Penelitian mengenai cerita rakyat (fokllore) di Kudus juga pernah dilakukan oleh Suhadi (2006). Dengan pendekatan sosiologi dan antropologi Suhadi mencoba mencari nilai-nilai yang terkandung dalam cerita rakyat (fokllore) untuk dikaitkan dengan etos kerja. Dalam penelitian tersebut ada dua kesimpulan Pertama, di tengah-tengah masyarakat yang memiliki daya

tarik dan tampilan potensi yang ideal seperti Kota Andalan Jawa Tengah, Kota Simbol (kota wisata religi, kota pusat oleh-oleh, kota industri dan perdagangan, kota wali, kota kretek), Pembagian Letak Secara Kultural, tepat pada jantung pantura, kota transit, mata pencaharian yang beragam, kehidupan keberagamaan yang harmoni, dan bahasa yang komunikatif, ternyata di Kabupaten Kudus kaya akan cerita rakyat yang mengandung nilai etos kerja. Kedua, secara umum dari dua puluh cerita rakyat yang tersebar di kabupaten Kudus terdapat kandungan nilai etos kerja, namun kandungan nilai etos kerjanya bervariasi. Adapun kandungan etos kerja yang paling kental adalah pada berita rakyat yang berjudul Gunung Pati Ayam dengan nilai etos kerja sejumlah enam buah serta kandungan nilai etos kerja terbanyak adalah nilai mampu bersaing dengan gesit dan tak kenal menyerah. Kekurangan penelitian ini adalah tidak dijelaskan bagaimana cerita rakyat itu sampai sekarang masih bertahan dan bagaimana strategi yang harus digunakan agar nilai yang terkandung dalam cerita rakyat tersebut tetap eksis untuk masa- masa yang akan datang.
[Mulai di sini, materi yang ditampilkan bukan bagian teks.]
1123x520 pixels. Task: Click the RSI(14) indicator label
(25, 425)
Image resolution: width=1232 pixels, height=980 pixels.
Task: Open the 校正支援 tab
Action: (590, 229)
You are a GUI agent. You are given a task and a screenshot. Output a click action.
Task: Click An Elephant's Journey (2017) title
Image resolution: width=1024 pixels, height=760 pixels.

Penelitian yang terakhir yang menjadi rujukan adalah penelitian tesis yang dilakukan oleh Suwoto (2009) dengan judul Folklore Menara, Masjid dan Makam Sunan Kudus Sebagai Materi Pembelajaran Sejarah. Hasil dari penelitian ini menunjukkan bahwa Folklore yang terdapat di kawasan Kudus Kulon tersebut memiliki nilai-nilai moral dan keagamaan yang sesuai dengan salah satu tujuan pembelajaran di Madrasah Aliyah Nahdatul Ulama Banat

Kudus sehingga bisa digunakan sebagai bahan pengayaan materi sejarah. Penelitian Suwoto ini menjadi referensi yang sangat berguna bagi penelitian ini karena memberikan informasi tentang pembelajaran sejarah formal yang dilaksanakan di Kudus Kulon.
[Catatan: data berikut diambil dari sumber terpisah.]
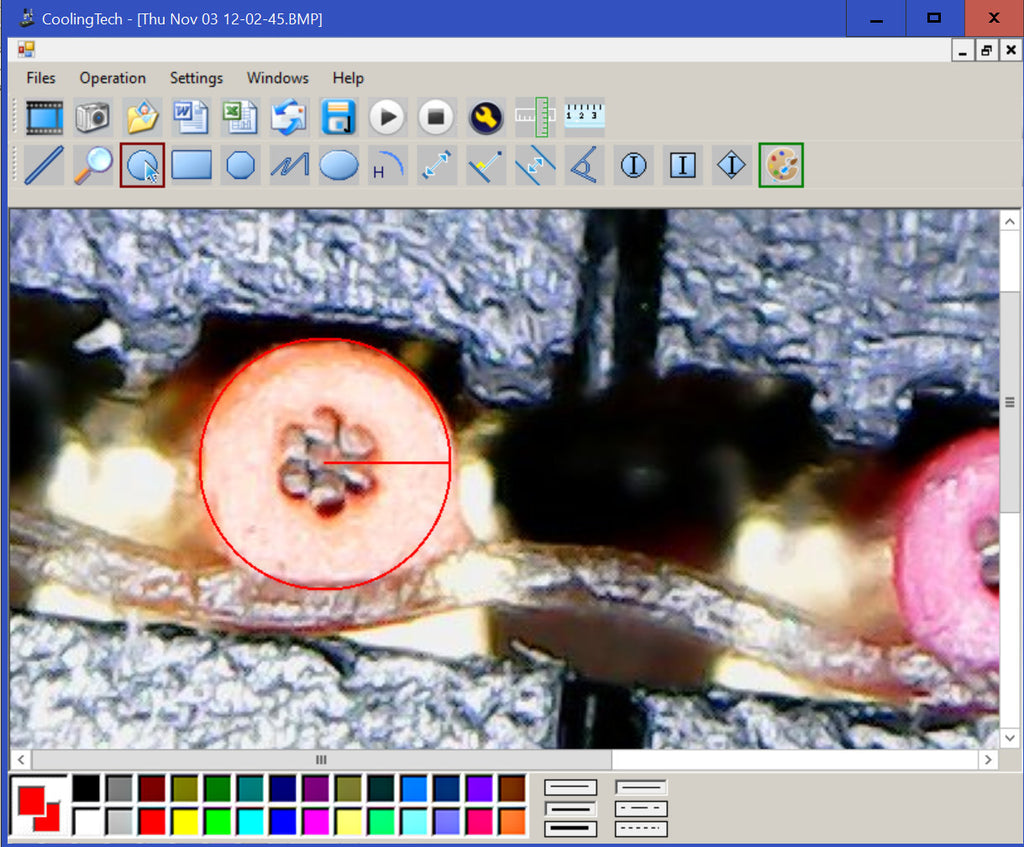This screenshot has height=847, width=1024.
Task: Click the vertical scrollbar down arrow
Action: pos(1010,737)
Penelitian Castlel (1982), R. Soeharso (1994), Suhadi (2006), Wasino (2007), dan Suwoto (2009) sedikit banyak memberikan peta kepada peneliti untuk mengetahui “arah” dan bisa menguasai medan terhadap penelitian yang akan dilakukan. Penelitian yang akan dilakukan ini memiliki tekanan serta sudut pandang yang berbeda dengan penelitian-penelitian yang terdahulu. Penelitian ini akan mencari jawaban tentang pelaksanaan pewarisan nilai-nilai sejarah melalui dua jalur pendidikan sekaligus yakni jalur pendidikan formal (di sekolah) dan jalur pendidikan informal (keluarga dan masyarakat) dengan objek utamanya adalah siswa SMA yang tinggal di Kudus Kulon.